Exercise Ball One Legged Diagonal Kick Hamstring Curl
Challenge your glutes and hamstrings with the Exercise Ball One-Legged Diagonal Kick Hamstring Curl. Enhance stability and strength.
Description
A hamstring curl exercise performed with one leg on an exercise ball while the other leg performs a diagonal kick.
How to Do Exercise Ball One Legged Diagonal Kick Hamstring Curl
- 1Setup
Lie supine on the floor with your arms extended out to your sides for stability, palms down.
- 2Setup
Place one heel firmly on top of a stability ball, with your knee bent at approximately a 90-degree angle; extend your other leg straight up towards the ceiling.
- 3
Engage your core and glutes, then lift your hips off the floor, forming a straight line from your shoulders to your knee on the ball.
- 4
Simultaneously curl the stability ball towards your glutes by flexing your hamstring, while sweeping your extended leg diagonally downwards and across your body towards the floor; exhale during this motion.
- 5
Slowly reverse the motion, extending your leg on the ball and returning your free leg to the starting upright position, maintaining hip elevation throughout the set; inhale as you return to the start.
Tips
- Maintain a neutral spine and avoid excessively arching your lower back as you lift your hips; focus on core engagement.
- Focus on pressing the heel firmly into the ball to maximize hamstring and glute activation throughout the curling phase.
- Control the diagonal kick motion, using your gluteus medius to guide the free leg rather than just letting it drop.

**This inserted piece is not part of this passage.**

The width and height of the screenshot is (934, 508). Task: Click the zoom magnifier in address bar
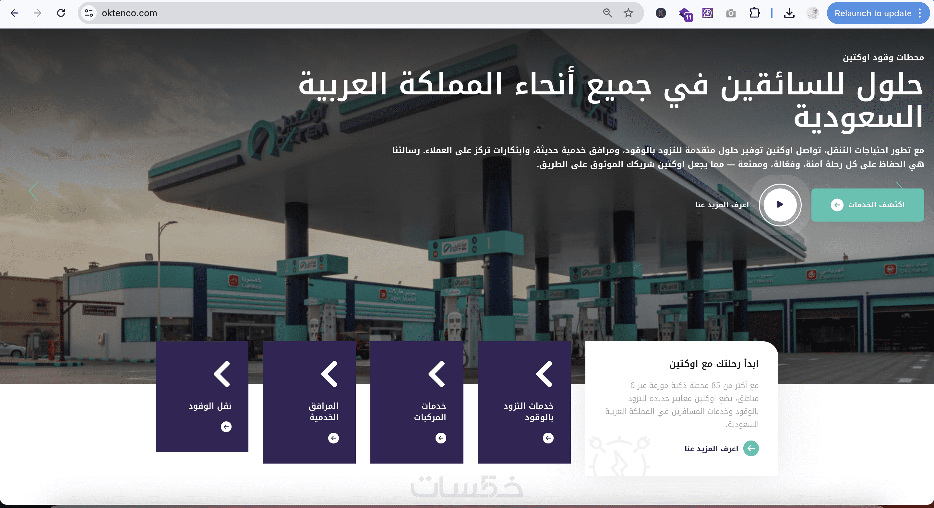tap(607, 13)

- Keep your core tight throughout the entire movement to stabilize your torso and prevent unnecessary wobbling on the ball.
Common Mistakes
- ×Sagging hips during the movement reduces glute activation; fix this by actively squeezing your glutes to maintain a straight line from shoulder to knee.
- ×Using momentum instead of controlled muscle contraction minimizes effectiveness; slow down the movement and focus on the mind-muscle connection for each repetition.
- ×Letting the stability ball roll out too far compromises hamstring engagement; keep the ball close enough to allow a full, controlled curl without overextension.